The Langham Collection of Medals to the Royal Army Ordnance Corps

Image 1

Click Image to Zoom

Date of Auction: 17th September 1999

Sold for £1,250

Estimate: £600 - £800

A fine Great War M.C. and Bar group of six awarded to Captain J. Sedgewick, Durham Light Infantry, late Squadron Sergeant-Major, 2nd Dragoon Guards

Military Cross, G.V.R., with Second Award Bar; Queen’s South Africa 1899-1902, 5 clasps, Cape Colony, Orange Free State, Transvaal, S.A. 1901, S.A. 1902 (3946 Serjt., 2nd Drgn. Gds.); 1914-15 Star (2DG-3946 Sq.S.Mjr., 2-D.Gds.); British War and Victory Medals (Capt.); Army L.S. & G.C., G.V.R., 1st issue (3946 Sq.

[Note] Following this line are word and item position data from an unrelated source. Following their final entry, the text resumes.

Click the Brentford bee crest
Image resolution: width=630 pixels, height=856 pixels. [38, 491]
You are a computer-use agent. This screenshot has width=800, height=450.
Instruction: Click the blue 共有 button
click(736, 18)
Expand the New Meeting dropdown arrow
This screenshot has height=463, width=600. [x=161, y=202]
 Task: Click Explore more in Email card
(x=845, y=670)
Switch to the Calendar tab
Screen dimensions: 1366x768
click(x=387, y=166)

S. Mjr., 2/D. Gds.) generally good very fine (6) £600-800

Footnote

M.C. London Gazette 26 November 1917, citation London Gazette 6 April 1918: ‘For conspicuous gallantry and devotion to duty. He led his company forward under heavy shell fire to a flank position of great danger, which he successfully consolidated. Though twice wounded, he refused to leave his men, and by his courage and energy was responsible for repelling an enemy counter-attack. When his commanding officer was killed, he took command of the battalion and successfully brought it out of action.’

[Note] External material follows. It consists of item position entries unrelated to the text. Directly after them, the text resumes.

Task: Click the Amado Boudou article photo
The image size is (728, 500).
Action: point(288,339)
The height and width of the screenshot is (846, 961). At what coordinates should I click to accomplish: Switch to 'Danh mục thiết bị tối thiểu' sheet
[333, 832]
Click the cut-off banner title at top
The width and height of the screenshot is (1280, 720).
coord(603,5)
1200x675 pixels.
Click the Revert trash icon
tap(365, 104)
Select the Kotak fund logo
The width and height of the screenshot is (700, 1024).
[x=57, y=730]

Bar to M.C. London Gazette 8 March 1919, citation London Gazette 4 October 1919: ‘Near Vendegies Au Bois on 23rd October, 1918, he showed conspicuous skill and gallantry in handling his company. When his right flank was held up he at once organised a flank attack which cleared out several troublesome machine-gun nests with the bayonet. At the same time he continued to push forward his company and secured his first objective; there he rapidly reorganised his command and seized the final objective. His commanding officer becoming a casualty, he then took over command of the battalion and led a successful attack.’

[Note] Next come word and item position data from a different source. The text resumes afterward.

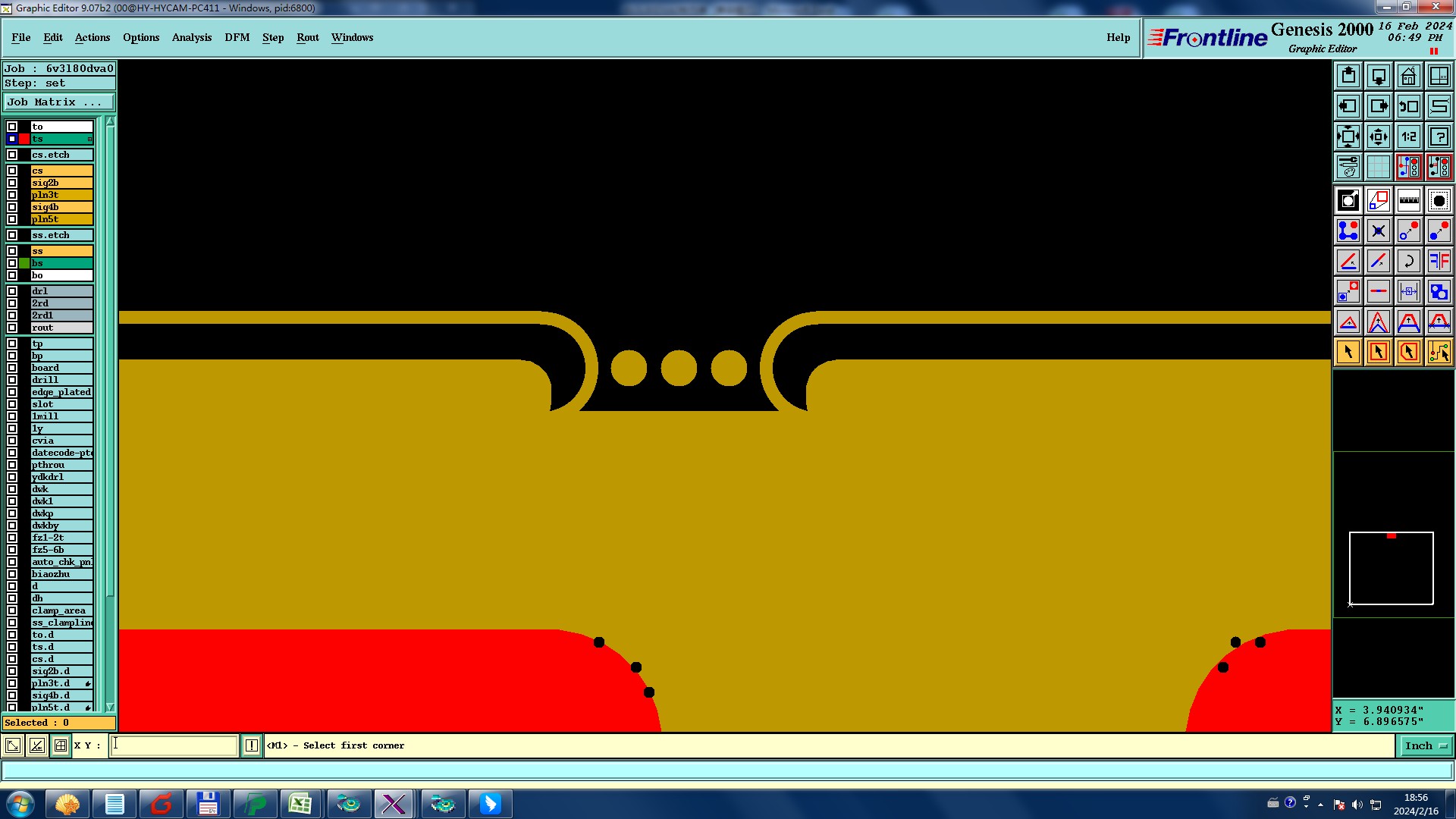Image resolution: width=1456 pixels, height=819 pixels.
Task: Open the Inch units dropdown
Action: click(1426, 746)
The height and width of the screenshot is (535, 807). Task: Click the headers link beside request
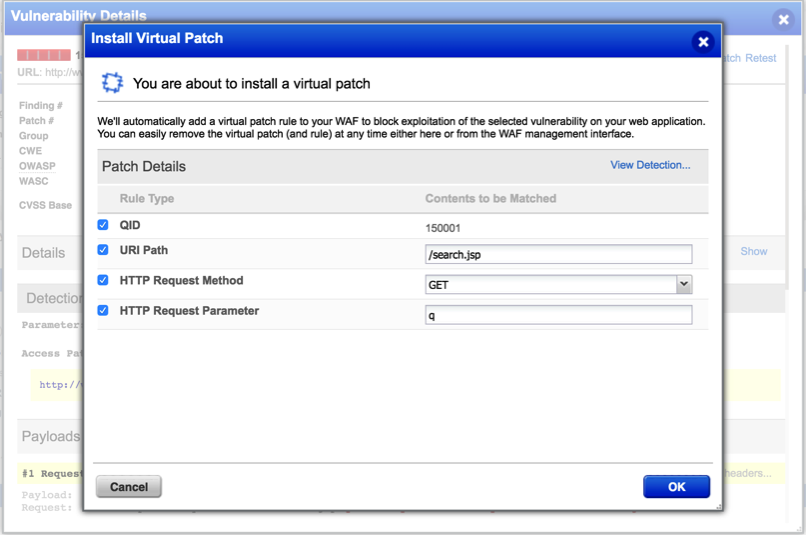(x=748, y=473)
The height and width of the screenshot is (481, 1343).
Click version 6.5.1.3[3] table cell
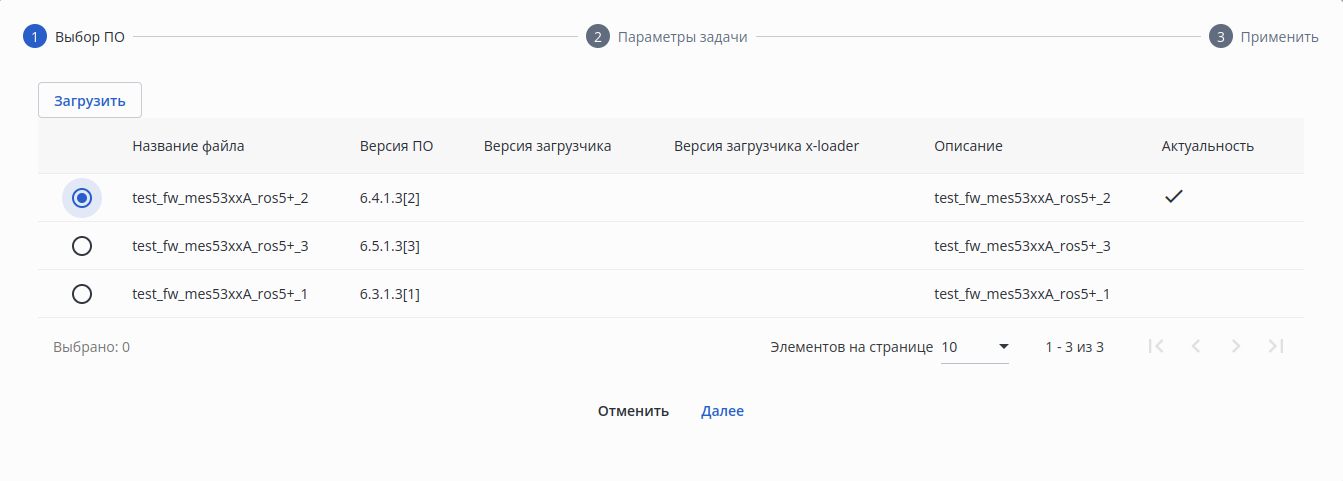[389, 246]
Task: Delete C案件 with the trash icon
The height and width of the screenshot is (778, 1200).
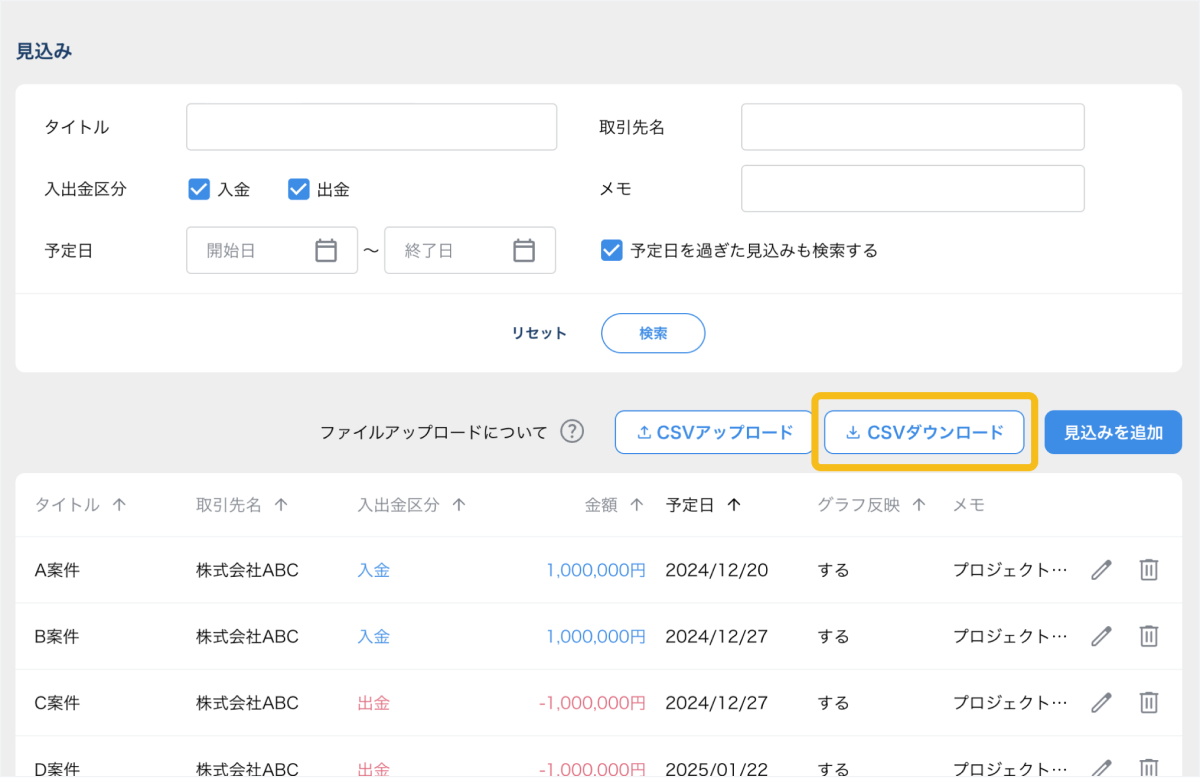Action: [x=1149, y=703]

John Sedgewick was born on 13 August 1873, and served in the ranks of the 2nd Dragoon Guards for 22 years 168 days and as a Warrant Officer for 2 years 139 days. He served in the South African War, including operations in Cape Colony, Orange River Colony and the Transvaal (medal with 5 clasps). Commissioned 2nd Lieutenant, from Squadron Sergeant Major, for services in the field, in June 1917, he was posted to the 2nd Battalion, Durham Light Infantry, serving with them until he was wounded on the occasion of winning his first Military Cross during the Third Battle of Ypres. He was subsequently posted to the 15th Battalion, Durham Light Infantry, and served with them until the Armistice, winning a Bar to his M.C. in the process. After the war he proceeded to North Russia and took part in the operations of the Murmansk and Archangel Forces.

Sedgewick was an expert shot and competed at Bisley over a number of years. In 1934 he was runner-up for the King’s Prize which was won that year by Captain J. A. Barlow, West Yorkshire Regiment. It was a noteworthy occasion in that the final ‘Hundred’ competition produced a tie between Sedgewick and Barlow, each with a formidable total of 288 points. In the resulting tie-shoot in front of the Royal enclosure the famous prize eventually went to Barlow who was chaired and carried off to the N.R.A. Headquarters with the usual musical honours. Captain Sedgewick died on 13 August 1940.